## [TEXTE PROPOSÉ]
Marco Polo est né le 15 septembre 1254 dans la République de Venise, très probablement à Venise mais le lieu exact de sa naissance n'est pas connu avec précision et fait l'objet de discussion, surtout de la part de quelques historiens croates qui considèrent que l'île de Curzola est le lieu de naissance du vénitien. Par ailleurs, même parmi les historiens croates, certains estiment que la naissance de Marco Polo à Curzola soit simplement une invention.

Marco passe son enfance en l'absence de son père Niccolò Polo, négociant vénitien spécialisé dans le grand commerce oriental, il est élevé par son grand-père Andréa Polo lui aussi grand commerçant, cas typique du capitalisme familial. Son père et son oncle Niccolò et Maffeo Polo partent en effet en 1260 pour leur demeure dans le quartier vénitien de Constantinople où cette famille possède plusieurs comptoirs. Lorsque la capitale de l'empire latin de Constantinople est reprise en 1261 par les forces de l'empire de Nicée de Michel VIII Paléologue qui chassent les Latins de la ville, Niccolò et Maffeo Polo (appelé aussi Matteo Polo) cherchent alors d'autres débouchés commerciaux en Asie centrale en s'installant dans le petit comptoir de Soldaïa sur les bords de la mer Noire qui vient de s'ouvrir aux marchands occidentaux à partir de la quatrième croisade.

Marco Polo a 15 ans lorsque son père et son oncle reviennent en 1269 d'un long voyage en Asie centrale où ils ont rencontré le premier empereur mongol, de la dynastie Yuan Kubilai Khan en Chine, petit-fils de Gengis Khan, qui leur propose le monopole de toutes les transactions commerciales entre la Chine et la Chrétienté et demande en échange l'envoi d'une centaine de savants et artistes pouvant illustrer à ses yeux l'Empire des chrétiens. Ils sont porteurs dans une lettre d'un message de sympathie et de cette demande pour le pape qui voit dans ces tribus (appelées alors tartares en occident) depuis 1250 un possible allié dans la lutte contre l'Islam. Pendant deux années, les deux frères, Niccolò et Matteo, vont attendre l'élection d'un nouveau souverain pontife Grégoire X, le conclave s'éternisant depuis la mort de Clément IV en 1268.

Entrées de données extraites
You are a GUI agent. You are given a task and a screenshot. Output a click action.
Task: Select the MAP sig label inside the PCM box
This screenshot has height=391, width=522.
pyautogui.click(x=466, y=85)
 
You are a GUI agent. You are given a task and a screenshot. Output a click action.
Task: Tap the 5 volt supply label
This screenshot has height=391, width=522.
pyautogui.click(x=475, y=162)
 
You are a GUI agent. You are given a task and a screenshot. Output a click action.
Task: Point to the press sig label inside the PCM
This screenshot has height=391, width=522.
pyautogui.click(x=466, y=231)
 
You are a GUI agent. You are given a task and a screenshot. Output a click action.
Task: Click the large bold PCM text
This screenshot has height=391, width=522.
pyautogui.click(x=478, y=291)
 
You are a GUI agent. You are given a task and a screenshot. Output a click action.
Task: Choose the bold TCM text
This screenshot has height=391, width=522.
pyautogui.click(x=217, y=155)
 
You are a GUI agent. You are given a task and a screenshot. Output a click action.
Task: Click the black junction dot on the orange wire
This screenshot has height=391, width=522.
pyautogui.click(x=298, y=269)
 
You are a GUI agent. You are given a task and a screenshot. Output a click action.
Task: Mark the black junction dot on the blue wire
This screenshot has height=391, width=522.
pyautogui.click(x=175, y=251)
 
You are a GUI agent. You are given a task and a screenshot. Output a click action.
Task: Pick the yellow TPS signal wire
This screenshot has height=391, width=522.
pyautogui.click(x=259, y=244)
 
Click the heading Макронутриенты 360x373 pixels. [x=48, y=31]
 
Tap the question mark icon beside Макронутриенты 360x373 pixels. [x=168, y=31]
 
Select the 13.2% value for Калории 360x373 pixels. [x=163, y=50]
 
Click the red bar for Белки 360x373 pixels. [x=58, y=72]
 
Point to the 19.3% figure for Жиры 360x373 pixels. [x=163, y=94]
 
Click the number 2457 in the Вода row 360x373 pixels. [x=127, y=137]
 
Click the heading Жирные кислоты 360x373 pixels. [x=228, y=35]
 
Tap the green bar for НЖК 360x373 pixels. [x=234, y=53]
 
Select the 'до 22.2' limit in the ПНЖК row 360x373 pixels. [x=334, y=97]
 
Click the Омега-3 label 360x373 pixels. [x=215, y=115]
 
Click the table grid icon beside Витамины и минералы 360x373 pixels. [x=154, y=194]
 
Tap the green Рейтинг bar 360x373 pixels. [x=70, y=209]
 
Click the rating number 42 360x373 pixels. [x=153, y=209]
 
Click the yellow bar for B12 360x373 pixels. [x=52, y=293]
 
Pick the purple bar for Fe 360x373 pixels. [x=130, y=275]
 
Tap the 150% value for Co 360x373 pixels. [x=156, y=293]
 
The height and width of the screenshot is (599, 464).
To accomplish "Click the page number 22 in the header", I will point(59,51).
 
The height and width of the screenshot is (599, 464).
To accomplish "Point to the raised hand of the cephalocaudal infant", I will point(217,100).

## [VOS TÂCHES]
(a) Reproduisez mot pour mot le passage du texte sur Marco Polo qui s'ouvre sur les mots contenant "Marco Polo est" et se clôt sur "simplement une invention.".
(b) Écrivez la suite du texte sur Marco Polo, s'il vous plaît, en partant de sa dernière phrase.

## [JEU DE RÉPONSES]
(a)
Marco Polo est né le 15 septembre 1254 dans la République de Venise, très probablement à Venise mais le lieu exact de sa naissance n'est pas connu avec précision et fait l'objet de discussion, surtout de la part de quelques historiens croates qui considèrent que l'île de Curzola est le lieu de naissance du vénitien. Par ailleurs, même parmi les historiens croates, certains estiment que la naissance de Marco Polo à Curzola soit simplement une invention.

(b)
En 1271, avec un rôle de commerçants mais aussi d'ambassadeurs, ils quittent à nouveau Venise pour retourner en Chine et le jeune Marco les accompagne avec deux dominicains menant une mission diplomatique au nom du pape. À partir du comptoir vénitien de l'Ayas, ils empruntent la plus septentrionale des routes de la soie. Après trois ans de voyage, Marco Polo est reçu avec ses parents à la très fastueuse cour mongole, possiblement à Cambaluc. D'abord semble-t-il envoyé en légation avec son oncle dans la ville frontière de Ganzhou, à l'extrémité ouest de la Grande Muraille, où il fait ses classes (apprenant probablement le ouïghour), il devient ensuite un enquêteur-messager du palais impérial suzerain de la Chine, de l'Iran et de la Russie. À ce titre il accomplira diverses missions pour le grand khan, tant en Chine que dans l'Océan Indien (voir fonctions de M. Polo) : Corée, Birmanie, Sumatra, Cambodge, Viêt Nam (par contre il ne mentionne l'île de Cypango, le Japon, que par ouï-dire).

Vers la fin du règne de Kubilai Khan, Marco Polo et ses parents obtiennent le droit de retourner dans leur pays contre un dernier service officiel : en 1291 ils embarquent à destination de l'Iran, où ils accompagnent la princesse Kokejin, promise par Kubilai Khan à l'ilkhan Arghoun d'Iran. En 1292, il fait escale à Perlak dans le nord de l'île de Sumatra (dans l'actuelle Indonésie). À Trébizonde plus ou moins sous l'influence des Génois, il est dépouillé d'une partie de sa fortune.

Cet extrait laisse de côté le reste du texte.